Air temperature 4 degrees, dry and clear. I travelled to and from work on this occasion. A 25 mile journey which takes about 40 minutes. The jacket was worn with a t-shirt underneath and left on for the entire journey. It heated up quickly and kept me very warm. On arrival I didn’t have the usual cold to the bones feeling.

Trial 2

A ride out to a bike shop 40 miles away. The air temperature was 9 degrees and a fleece was worn over the heated jacket. It was turned on when I left home but turned off after about 15 minutes as I was getting too hot. I turned it back on for about 15 minutes, it heated me up nicely so was turned off again.

Trial 3

Conditions were similar to trail 1 except that it was raining and I was wearing a fleece over the jacket.
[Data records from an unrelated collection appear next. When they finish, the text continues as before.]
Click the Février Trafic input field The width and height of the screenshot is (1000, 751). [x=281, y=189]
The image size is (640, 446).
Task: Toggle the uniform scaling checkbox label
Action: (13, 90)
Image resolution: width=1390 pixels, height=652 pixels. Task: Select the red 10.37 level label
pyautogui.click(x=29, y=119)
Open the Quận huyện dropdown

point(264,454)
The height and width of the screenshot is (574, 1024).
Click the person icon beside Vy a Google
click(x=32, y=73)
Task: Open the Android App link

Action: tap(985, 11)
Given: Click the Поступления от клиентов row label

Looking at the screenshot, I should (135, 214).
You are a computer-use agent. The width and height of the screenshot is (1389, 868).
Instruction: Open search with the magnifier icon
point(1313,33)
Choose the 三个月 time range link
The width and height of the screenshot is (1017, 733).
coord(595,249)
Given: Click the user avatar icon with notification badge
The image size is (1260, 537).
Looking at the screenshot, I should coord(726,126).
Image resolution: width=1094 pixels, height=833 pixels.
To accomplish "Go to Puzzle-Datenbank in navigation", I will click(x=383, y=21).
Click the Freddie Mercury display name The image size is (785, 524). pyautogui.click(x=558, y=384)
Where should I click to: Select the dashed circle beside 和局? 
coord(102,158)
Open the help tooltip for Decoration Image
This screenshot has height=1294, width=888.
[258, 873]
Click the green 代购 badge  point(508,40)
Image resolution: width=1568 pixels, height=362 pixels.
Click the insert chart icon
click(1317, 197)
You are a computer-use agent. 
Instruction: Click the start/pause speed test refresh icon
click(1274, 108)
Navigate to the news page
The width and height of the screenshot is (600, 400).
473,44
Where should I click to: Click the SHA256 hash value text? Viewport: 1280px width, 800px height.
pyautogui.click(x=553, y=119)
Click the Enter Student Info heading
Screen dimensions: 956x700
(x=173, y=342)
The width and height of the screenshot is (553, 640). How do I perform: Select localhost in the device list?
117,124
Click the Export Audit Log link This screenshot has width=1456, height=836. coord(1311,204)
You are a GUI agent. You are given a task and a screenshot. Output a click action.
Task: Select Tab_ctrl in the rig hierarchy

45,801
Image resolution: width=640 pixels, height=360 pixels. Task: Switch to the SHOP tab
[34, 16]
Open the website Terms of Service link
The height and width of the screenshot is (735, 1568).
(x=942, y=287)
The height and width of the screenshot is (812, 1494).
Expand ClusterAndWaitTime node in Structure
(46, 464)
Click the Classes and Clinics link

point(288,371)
The effect was the same as the first trial.

I intend to disconnect the jacket from the battery on my bike and fit an accessory plug to it. That way I will be able to use it on a work BMW under leathers. I am certain the benefits will be huge considering that I am on the bike for most of the day.

Conclusion

I have owned a heated vest before which was of little use so I was sceptical. I was proved wrong! The jacket turns even the coldest day into a ridable one. It is well made, east to fit and does exactly what it claims to. It retails at £179.99 which compared to the price of other good quality bike kit is reasonable. There are other options available from the EXO range including gloves, insoles and other jackets.  If you use a bike through the colder months for anything but short journeys this is for you. There are clear safety benefits available because as your wellbeing improves so does your concentration levels. The only criticism is that it causes sweaty arm pits, but a small price to pay and proves that it does its job.